Mit seinen chronologischen Überlegungen liefert F. den Nachweis, dass zumindest die zeitliche Verortung der Ergänzungsschicht in Ri 9,22 noch nicht zu DtrR gehört haben kann. Denn DtrR hat ein einheitliches chronologisches System entwickelt, das insgesamt kohärent ist und die Zeitspanne zwischen Exodus und Tempelbau auf 480 Jahre bemisst (223–226). Abschließend widmet sich F. noch einer kritischen Bewertung des zyklischen Geschichtsbildes der Richterzeit (226–234). Das zyklische Richterschema wird am Anfang von DtrR eingeleitet und in der Jiftacherzählung aufgehoben. Der zyklische Verlauf ist demnach nicht unendlich, sondern auf die Zeit zwischen Landnahme und Königszeit begrenzt und damit einem linearen Geschichtsdenken untergeordnet. Zu­mindest in diesem Detail unterscheidet sich die dtr Bearbeitung der Jiftacherzählung von DtrR, was F. aber konzeptionell deutet, da alles in DtrR auf die Aufhebung des zyklischen Geschichtsbildes hinausläuft. Fraglich ist jedoch, ob es ein schriftgelehrtes Zentrum in Mizpa gegeben hat, wo DtrR den Hexateuch rezipiert und die dtr Bearbeitung des Richterbuches vorgenommen habe (233). Zumindest ist die Rede Jiftachs vor Mizpa nur ein schwaches Indiz, zumal nicht klar ist, ob es sich hierbei um den benjaminitischen Ort Mizpa handelt.
Der Studie ist ein relativ kurzes Literaturverzeichnis beigegeben (235–247). Erfreulicherweise wird beim Stellenregister eine Auswahl getroffen (247–252), wobei ausführliche Passagen durch Fettdruck und Vorkommen in den Fußnoten durch Kursivsetzen angezeigt werden. Leider wurde auf ein Sach- und Personenregister verzichtet.

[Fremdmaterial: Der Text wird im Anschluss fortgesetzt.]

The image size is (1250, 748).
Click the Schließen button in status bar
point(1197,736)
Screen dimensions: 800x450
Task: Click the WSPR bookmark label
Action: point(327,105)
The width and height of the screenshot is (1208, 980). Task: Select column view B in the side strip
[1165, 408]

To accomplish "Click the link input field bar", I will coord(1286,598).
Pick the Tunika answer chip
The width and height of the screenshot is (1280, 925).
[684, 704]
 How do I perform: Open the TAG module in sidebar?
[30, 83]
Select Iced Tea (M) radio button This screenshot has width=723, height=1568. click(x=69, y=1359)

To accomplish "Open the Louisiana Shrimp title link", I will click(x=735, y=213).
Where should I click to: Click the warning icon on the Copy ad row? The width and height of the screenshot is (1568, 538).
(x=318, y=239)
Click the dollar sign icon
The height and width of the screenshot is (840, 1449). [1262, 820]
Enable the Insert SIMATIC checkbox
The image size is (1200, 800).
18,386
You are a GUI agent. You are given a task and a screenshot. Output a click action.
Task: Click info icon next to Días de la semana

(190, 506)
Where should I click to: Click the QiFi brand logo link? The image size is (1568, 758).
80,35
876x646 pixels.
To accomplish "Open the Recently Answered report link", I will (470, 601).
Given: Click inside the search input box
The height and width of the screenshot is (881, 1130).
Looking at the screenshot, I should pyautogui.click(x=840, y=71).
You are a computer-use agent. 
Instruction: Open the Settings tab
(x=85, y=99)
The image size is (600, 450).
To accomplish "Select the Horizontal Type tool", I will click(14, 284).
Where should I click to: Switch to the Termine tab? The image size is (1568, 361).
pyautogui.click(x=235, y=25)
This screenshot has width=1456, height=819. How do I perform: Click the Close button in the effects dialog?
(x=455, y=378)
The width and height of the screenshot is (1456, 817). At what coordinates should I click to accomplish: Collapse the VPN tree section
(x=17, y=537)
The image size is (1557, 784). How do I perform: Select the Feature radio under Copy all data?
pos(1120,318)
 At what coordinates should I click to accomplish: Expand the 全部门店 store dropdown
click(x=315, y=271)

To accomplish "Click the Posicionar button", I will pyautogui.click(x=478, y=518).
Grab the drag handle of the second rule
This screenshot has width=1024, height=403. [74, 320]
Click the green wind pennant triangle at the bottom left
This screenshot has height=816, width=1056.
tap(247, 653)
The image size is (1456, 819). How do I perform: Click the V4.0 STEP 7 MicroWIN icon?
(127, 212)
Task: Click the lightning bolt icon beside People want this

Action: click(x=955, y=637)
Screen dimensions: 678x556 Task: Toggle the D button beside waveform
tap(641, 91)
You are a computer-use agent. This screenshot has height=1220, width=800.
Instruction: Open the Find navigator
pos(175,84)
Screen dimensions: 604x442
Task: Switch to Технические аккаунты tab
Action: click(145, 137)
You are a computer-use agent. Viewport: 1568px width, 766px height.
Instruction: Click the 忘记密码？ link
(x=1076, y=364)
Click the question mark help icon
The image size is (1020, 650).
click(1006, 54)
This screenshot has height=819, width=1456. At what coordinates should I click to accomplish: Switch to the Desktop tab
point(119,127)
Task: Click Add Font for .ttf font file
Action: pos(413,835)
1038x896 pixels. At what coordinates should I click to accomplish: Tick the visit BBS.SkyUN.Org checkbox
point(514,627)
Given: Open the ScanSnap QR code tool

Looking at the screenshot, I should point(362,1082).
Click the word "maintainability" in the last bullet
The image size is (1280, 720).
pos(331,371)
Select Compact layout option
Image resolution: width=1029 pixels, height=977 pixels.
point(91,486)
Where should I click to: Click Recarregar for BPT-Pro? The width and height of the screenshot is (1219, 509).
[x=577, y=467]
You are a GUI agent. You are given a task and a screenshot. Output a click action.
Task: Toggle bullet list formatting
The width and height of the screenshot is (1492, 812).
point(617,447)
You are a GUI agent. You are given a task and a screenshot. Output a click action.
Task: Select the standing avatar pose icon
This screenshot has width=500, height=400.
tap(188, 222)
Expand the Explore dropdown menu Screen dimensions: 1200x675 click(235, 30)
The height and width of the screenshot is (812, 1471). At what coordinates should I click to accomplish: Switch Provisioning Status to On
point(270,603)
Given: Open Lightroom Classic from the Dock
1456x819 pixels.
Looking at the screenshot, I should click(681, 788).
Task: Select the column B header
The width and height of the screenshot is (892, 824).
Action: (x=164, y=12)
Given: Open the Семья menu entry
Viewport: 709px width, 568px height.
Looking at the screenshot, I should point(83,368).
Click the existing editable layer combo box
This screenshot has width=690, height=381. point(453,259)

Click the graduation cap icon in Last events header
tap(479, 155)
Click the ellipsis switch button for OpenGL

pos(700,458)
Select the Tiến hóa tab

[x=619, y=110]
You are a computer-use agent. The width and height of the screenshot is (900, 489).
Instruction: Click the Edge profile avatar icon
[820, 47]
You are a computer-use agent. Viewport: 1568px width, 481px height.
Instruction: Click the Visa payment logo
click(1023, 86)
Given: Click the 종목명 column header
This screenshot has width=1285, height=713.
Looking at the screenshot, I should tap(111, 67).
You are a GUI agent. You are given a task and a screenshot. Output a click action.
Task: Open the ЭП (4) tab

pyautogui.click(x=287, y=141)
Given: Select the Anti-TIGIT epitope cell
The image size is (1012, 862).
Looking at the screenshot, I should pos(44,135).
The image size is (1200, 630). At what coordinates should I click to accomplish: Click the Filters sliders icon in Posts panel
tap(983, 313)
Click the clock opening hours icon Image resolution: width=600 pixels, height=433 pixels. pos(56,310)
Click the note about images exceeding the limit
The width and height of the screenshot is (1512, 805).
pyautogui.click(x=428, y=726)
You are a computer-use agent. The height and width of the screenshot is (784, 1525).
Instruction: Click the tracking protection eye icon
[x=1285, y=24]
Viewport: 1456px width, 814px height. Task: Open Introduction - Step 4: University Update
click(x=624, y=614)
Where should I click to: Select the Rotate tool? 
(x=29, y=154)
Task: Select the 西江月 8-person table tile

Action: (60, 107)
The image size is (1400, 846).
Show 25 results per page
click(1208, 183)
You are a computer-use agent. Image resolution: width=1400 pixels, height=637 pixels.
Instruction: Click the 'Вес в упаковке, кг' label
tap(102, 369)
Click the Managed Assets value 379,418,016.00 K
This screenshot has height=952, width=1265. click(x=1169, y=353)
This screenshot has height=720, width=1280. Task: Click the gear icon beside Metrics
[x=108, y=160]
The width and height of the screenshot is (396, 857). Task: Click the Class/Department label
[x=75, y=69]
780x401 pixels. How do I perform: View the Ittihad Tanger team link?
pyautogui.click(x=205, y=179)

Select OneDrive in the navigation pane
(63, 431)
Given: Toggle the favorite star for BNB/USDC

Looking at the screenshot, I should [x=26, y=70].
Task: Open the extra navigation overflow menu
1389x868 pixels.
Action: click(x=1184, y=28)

Trotz einiger kritischer Bemerkungen ist eines gewiss: Jeder, der sich mit der Redaktionsgeschichte des Enneateuch auseinandersetzt, muss diese konzis und schlüssig argumentierende Studie berücksichtigen, auch wenn in einzelnen Fragen sicherlich noch nicht das letzte Wort gesprochen ist. Ob sich die literargeschichtliche Verortung von DtrR in die nachpriesterliche Zeit durchsetzen wird, bleibt abzuwarten. Aber die kritische Neubewertung der literarischen Daten durch F. sollte künftig unbedingt in den Blick ge­nommen werden.